La chanteuse a été filmée lors de sa tournée américaine. Juste avant la diffusion de ce documentaire sur D8, elle partage avec Gala ses émotions et ses envies.
« Lorsqu’on fait de la scène, il n’y a plus que ça, même les jours où on ne chante pas (…) Ça exclut le reste de l’existence. C’est consumant ».. Carla a longtemps eu peur de s’exposer à ce feu. Elle était habituée à la brûlure des flashs et à son contraire, le papier glacé qui crée une distance et protège. Ce lien direct et sans faux-semblant avec le public la trouble et l’émeut. Et pourtant, à l’observer filmée par la caméra du célèbre photographe de mode Michael Williams, lors de sa tournée américaine, on comprend qu’elle n’aime rien tant qu’être saisie par cette flamme. On la voit ainsi chanter du Dalida sur les genoux de Nicolas Sarkozy dans sa loge, avouer qu’elle s’asperge du parfum de son époux pour se donner du courage, partager cette « impression d’être morte les deux heures avant le concert », pour mieux s’attiser et s’amuser follement dès l’entrée en scène. L’artiste a certes parcouru bien du chemin depuis son premier album et ces longs mois pendant lesquels elle avait refusé de se produire dans une salle.

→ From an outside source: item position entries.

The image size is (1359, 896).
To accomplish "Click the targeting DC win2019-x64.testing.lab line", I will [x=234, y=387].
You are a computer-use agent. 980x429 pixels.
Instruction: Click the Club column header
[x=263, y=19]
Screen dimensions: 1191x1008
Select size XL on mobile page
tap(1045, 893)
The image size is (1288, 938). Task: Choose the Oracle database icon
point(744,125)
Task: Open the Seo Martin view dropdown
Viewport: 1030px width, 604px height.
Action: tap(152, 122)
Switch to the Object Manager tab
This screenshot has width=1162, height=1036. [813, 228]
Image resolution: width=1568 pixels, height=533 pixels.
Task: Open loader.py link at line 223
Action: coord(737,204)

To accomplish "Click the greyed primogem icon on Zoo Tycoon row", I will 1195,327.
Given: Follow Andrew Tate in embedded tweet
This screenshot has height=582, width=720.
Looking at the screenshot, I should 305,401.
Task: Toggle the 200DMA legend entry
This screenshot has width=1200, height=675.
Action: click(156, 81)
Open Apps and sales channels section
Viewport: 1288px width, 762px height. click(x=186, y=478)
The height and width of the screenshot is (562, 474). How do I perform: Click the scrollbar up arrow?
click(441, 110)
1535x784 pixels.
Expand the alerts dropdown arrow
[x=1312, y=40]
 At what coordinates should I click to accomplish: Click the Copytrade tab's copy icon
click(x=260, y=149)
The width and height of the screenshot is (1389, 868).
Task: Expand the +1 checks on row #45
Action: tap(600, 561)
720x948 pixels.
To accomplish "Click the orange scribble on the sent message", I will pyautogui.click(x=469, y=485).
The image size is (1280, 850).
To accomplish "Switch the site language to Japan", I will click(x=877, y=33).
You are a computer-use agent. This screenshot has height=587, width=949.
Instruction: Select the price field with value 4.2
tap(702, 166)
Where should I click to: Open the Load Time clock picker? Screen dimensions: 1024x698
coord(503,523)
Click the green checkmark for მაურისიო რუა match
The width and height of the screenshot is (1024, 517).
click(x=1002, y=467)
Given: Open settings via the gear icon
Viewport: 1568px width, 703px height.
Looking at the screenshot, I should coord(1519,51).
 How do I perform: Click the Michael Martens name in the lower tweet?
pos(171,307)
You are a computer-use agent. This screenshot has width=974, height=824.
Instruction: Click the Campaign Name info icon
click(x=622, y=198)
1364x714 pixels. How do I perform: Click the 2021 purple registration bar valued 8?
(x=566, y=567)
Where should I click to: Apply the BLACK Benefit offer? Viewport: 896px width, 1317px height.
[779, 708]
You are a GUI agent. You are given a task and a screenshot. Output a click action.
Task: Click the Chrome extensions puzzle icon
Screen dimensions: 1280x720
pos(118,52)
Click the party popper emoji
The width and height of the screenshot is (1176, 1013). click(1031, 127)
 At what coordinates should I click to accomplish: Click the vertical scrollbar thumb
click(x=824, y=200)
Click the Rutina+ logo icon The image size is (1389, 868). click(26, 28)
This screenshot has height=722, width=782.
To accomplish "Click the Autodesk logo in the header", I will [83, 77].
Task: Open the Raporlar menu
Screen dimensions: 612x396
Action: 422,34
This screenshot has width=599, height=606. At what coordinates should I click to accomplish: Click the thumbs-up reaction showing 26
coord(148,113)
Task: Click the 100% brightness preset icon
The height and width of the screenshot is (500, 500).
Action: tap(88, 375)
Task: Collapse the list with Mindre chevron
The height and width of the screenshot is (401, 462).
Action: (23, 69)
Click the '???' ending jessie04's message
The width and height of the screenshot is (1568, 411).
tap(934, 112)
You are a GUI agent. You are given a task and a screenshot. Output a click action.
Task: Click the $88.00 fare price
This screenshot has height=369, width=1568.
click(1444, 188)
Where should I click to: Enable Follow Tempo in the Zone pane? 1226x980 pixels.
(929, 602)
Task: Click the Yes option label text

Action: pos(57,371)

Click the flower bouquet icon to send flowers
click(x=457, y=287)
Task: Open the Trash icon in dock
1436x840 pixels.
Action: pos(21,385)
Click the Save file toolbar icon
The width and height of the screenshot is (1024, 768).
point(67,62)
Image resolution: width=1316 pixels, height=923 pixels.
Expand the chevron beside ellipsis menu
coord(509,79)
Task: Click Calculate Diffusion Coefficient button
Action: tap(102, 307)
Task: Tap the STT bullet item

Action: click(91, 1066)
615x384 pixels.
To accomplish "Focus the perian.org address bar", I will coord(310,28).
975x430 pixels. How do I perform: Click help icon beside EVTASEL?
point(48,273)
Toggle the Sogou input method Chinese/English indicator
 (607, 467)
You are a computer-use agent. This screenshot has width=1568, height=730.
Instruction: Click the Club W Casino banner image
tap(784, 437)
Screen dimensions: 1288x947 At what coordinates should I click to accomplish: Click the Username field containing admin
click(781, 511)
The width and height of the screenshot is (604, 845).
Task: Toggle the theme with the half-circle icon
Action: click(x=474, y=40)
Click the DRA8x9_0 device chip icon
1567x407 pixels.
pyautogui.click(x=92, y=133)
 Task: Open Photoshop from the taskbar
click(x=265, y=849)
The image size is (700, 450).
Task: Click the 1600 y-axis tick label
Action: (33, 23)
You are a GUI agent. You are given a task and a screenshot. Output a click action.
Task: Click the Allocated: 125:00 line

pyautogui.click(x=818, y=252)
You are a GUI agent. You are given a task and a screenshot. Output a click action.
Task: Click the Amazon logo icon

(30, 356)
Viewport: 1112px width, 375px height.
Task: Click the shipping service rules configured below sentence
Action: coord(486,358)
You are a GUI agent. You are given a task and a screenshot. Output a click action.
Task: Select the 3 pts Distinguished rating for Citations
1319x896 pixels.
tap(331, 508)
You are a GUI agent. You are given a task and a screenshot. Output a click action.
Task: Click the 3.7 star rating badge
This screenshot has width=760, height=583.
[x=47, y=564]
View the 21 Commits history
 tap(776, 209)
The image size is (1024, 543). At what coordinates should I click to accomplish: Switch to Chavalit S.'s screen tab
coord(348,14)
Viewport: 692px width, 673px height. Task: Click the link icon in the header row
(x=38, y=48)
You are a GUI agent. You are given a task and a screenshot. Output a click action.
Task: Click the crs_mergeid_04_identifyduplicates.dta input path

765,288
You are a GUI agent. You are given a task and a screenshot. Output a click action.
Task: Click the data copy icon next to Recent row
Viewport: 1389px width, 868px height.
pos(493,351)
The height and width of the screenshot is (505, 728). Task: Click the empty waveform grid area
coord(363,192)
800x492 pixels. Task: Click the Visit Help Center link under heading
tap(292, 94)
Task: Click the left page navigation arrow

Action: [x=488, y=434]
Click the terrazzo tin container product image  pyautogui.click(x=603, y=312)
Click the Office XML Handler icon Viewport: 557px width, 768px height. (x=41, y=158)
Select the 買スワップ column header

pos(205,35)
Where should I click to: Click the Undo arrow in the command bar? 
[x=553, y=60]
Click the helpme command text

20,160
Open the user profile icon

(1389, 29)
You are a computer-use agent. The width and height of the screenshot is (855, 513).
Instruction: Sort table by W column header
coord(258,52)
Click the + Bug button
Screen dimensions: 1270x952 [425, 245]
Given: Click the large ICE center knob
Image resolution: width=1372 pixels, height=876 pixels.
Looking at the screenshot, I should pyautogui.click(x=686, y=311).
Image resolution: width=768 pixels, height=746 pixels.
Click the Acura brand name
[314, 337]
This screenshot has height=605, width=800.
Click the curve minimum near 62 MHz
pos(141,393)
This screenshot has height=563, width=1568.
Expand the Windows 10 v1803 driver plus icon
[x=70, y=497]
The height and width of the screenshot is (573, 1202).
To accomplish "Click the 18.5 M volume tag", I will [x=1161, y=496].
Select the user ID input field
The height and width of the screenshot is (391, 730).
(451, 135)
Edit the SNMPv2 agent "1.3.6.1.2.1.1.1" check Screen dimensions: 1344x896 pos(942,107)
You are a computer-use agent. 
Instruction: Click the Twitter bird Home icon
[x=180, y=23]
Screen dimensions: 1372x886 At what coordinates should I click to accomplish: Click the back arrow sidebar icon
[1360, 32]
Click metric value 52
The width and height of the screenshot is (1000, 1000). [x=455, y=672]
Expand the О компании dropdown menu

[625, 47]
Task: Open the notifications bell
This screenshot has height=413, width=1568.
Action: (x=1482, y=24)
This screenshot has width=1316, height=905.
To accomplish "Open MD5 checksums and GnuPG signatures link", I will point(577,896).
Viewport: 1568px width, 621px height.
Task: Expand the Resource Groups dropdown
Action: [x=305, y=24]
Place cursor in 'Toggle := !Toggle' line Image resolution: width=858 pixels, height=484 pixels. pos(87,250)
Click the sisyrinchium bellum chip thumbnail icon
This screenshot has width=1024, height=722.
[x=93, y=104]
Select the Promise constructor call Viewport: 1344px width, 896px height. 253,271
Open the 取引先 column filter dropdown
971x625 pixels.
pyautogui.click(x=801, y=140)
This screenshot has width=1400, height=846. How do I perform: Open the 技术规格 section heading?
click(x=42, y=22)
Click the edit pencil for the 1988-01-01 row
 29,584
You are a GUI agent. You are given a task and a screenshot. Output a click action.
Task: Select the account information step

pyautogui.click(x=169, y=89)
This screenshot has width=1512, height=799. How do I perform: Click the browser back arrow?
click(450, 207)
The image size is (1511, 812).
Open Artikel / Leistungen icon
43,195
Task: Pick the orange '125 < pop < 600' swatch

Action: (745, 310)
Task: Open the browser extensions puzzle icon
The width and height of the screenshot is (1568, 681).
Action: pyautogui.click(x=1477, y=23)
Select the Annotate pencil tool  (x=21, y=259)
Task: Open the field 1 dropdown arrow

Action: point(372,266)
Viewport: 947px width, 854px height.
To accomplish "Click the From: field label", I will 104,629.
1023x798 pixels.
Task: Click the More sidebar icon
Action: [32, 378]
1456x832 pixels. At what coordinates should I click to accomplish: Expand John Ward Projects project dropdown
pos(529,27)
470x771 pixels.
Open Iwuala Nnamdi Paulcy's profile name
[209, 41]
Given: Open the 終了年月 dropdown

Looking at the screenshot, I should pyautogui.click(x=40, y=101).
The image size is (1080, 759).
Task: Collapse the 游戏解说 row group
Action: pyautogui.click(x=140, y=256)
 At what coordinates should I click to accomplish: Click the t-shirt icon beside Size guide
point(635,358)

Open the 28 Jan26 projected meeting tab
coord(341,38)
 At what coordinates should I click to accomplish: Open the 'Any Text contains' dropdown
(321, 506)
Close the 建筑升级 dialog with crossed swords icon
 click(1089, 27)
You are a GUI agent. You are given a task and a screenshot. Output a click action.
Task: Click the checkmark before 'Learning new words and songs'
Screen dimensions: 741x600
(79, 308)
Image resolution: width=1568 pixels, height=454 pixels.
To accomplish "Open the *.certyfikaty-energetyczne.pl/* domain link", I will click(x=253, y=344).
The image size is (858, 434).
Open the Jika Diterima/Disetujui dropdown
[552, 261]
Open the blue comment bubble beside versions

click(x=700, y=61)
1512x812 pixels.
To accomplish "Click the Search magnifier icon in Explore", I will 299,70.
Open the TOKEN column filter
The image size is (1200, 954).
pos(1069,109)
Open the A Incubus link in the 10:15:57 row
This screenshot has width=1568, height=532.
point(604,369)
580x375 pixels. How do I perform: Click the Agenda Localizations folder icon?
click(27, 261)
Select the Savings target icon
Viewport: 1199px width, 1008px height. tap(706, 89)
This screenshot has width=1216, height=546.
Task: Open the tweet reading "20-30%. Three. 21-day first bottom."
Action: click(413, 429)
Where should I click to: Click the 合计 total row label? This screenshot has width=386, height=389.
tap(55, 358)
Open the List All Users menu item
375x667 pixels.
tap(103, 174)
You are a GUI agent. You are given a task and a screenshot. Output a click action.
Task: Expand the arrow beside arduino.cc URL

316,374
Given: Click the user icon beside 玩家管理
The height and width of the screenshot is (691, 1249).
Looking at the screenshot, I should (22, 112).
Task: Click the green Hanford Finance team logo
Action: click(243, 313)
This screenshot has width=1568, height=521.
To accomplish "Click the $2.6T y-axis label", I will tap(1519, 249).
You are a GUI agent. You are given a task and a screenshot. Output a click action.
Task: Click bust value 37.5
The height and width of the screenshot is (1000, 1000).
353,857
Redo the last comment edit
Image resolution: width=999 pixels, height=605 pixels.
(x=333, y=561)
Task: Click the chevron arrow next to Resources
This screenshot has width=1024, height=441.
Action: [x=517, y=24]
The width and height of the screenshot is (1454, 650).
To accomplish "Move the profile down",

Elle dit avoir trouvé sa voix en prenant de réguliers cours de chant. « La musique est arrivée relativement tard dans sa vie. Elle était déjà riche et célèbre, se souvient le critique musical Bertrand Dicale, qui l’a interviewée pour le documentaire de D8. Mais elle a su imposer un style et une écriture ». En atteste sa collaboration avec des artistes comme Julien Clerc ou plus récemment Christophe Willem sur l’album duquel elle a écrit plusieurs titres dont Le Chagrin. La chanteuse vient aussi de réaliser l’adaptation française de la chanson du nouveau Band Aid de Bob Geldof contre l’épidémie d’Ebola en Afrique de l’Ouest. Elle est interprétée par plusieurs vedettes de la chanson française, comme Jean-Louis Aubert ou Renaud. Carla se nourrit de ces rencontres artistiques et griffonne chaque jour des bourgeons de phrase dans son petit carnet, qui ne demandent qu’à éclore en chansons.
Elle n’envisage pas d’autre vie que la sienne, même si elle admet être une mère de famille trop bourgeoise pour se lancer dans des tournées marathon et entraîner dans son sillon ses enfants, Aurélien et Giulia. Son fils a sa vie avec ses copains, se défend-elle, et sa petite dernière vient d’entrer à l’école. Carla sait aussi que le destin politique de son époux, qui vient de rempiler en première ligne à l’UMP, peut entraver sa liberté d’artiste.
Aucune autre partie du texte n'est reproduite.